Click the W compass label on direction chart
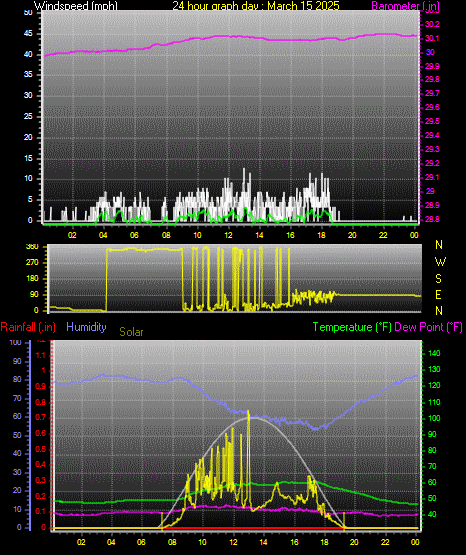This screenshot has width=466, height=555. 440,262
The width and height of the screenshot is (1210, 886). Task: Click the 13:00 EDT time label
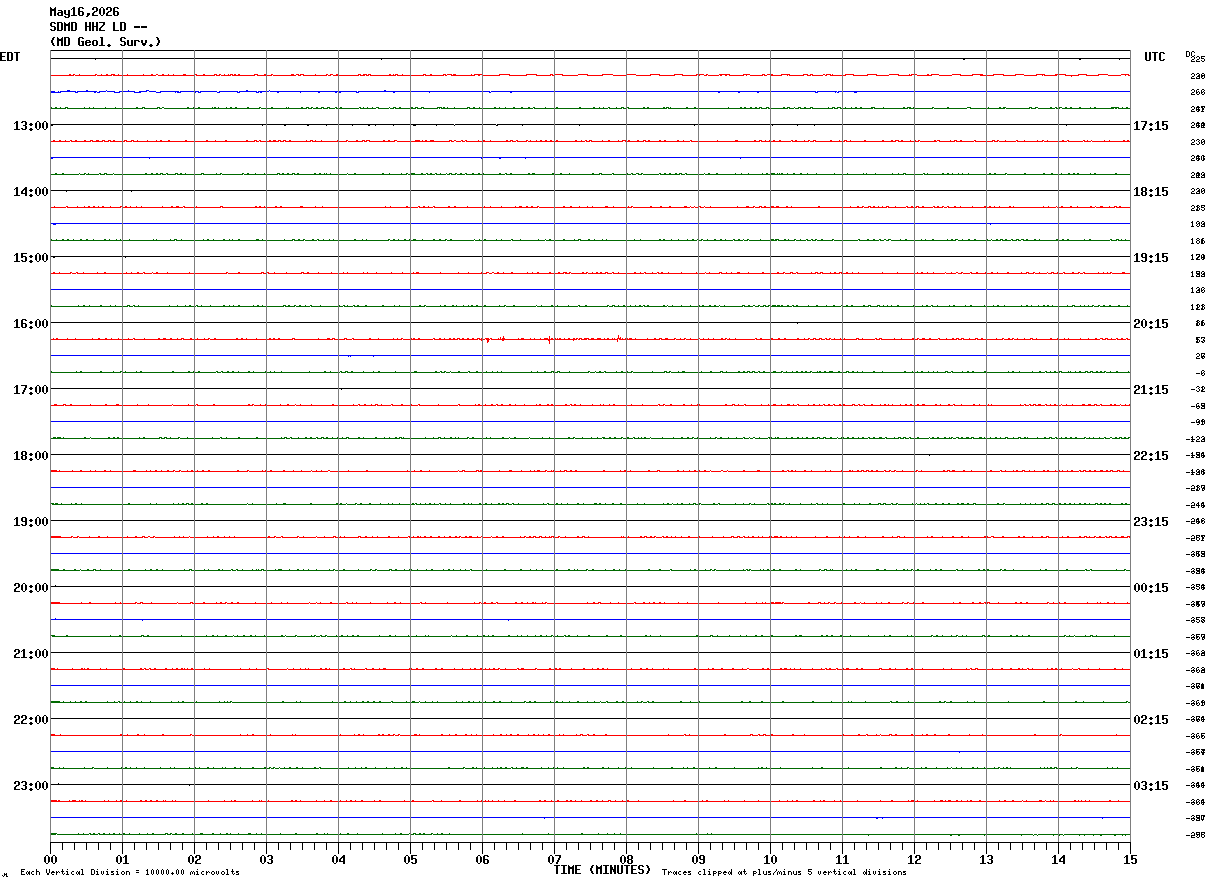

┄┄┄┄┄┄┄┄┄┄┄┄┄┄┄┄┄┄┄┄

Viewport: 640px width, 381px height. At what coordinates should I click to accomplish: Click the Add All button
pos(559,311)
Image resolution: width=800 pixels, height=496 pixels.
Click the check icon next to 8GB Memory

┄┄┄┄┄┄┄┄┄┄┄┄┄┄┄┄┄┄┄┄

> [TASK TO CARRY OUT]: Please print the lines above word for word, starting at the one with "Click the W compass label on direction chart" and ending at the one with "The width and", both included, and without any picture.

> [OUTPUT FOR THIS TASK]:
Click the W compass label on direction chart
This screenshot has width=466, height=555. 440,262
The width and height of the screenshot is (1210, 886). Task: Click the 13:00 EDT time label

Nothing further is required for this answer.